**PROVIDED TEXT:**
================================

Howard Marks wrote in Oakmark’s January 9, 2009, letter:

Situations in which mean reversion does not happen are rare enough as to make a mean reversion assumption a consistent friend to the investor.

James Montier added, in a December 2010 letter from the investment firm GMO:

In order for mean-reversion-based strategies to work, it is not required that the mean be realized for long periods of time…. As long as markets display such bipolar disorder and switch from periods of mania to periods of depression, then mean reversion should continue to merit worth as an investment strategy.

In a cyclical world, and equipped with only “good-enough” tools, it would be unrealistic and possibly dangerous to expect to make money quarter after quarter or even year after year. The realistic key to successful investing is to make more money in good times than you give back in bad times. This means that, if you believe my earlier description of markets, all you need to succeed is patience or, if you prefer, stubbornness.

================================

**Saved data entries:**
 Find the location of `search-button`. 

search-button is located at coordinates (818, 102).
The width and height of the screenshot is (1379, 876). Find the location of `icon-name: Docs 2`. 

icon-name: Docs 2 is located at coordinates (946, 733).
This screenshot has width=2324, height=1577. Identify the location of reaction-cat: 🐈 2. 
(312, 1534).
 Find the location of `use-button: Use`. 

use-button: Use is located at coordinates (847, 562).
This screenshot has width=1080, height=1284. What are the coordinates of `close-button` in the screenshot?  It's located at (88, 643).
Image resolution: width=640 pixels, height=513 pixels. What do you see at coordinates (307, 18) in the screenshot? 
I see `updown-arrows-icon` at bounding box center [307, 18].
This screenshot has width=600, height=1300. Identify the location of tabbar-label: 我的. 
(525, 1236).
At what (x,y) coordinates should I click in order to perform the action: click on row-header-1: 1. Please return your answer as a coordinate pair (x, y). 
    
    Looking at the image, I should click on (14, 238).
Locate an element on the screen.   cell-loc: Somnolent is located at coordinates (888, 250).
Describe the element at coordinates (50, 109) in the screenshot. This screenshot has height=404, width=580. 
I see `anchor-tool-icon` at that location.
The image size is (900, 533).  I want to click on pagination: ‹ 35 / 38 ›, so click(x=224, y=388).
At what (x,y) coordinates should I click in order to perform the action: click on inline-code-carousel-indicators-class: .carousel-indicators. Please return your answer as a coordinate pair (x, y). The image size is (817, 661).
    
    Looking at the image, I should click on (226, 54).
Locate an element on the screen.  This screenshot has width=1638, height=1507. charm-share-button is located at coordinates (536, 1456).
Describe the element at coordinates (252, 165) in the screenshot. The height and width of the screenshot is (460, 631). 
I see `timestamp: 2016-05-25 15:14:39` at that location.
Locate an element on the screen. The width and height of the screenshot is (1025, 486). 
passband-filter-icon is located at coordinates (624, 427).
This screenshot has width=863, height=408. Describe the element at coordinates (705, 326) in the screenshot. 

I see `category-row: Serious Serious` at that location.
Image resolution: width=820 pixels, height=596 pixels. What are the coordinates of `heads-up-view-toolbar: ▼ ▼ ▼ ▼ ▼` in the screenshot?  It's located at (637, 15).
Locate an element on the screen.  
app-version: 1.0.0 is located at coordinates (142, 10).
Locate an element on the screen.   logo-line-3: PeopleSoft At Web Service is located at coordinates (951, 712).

================================

**TASK STATEMENT:**
Please state what the mean reversion passage calls the realistic key to successful investing.

**TASK SOLUTION:**
Making more money in good times than you give back in bad times.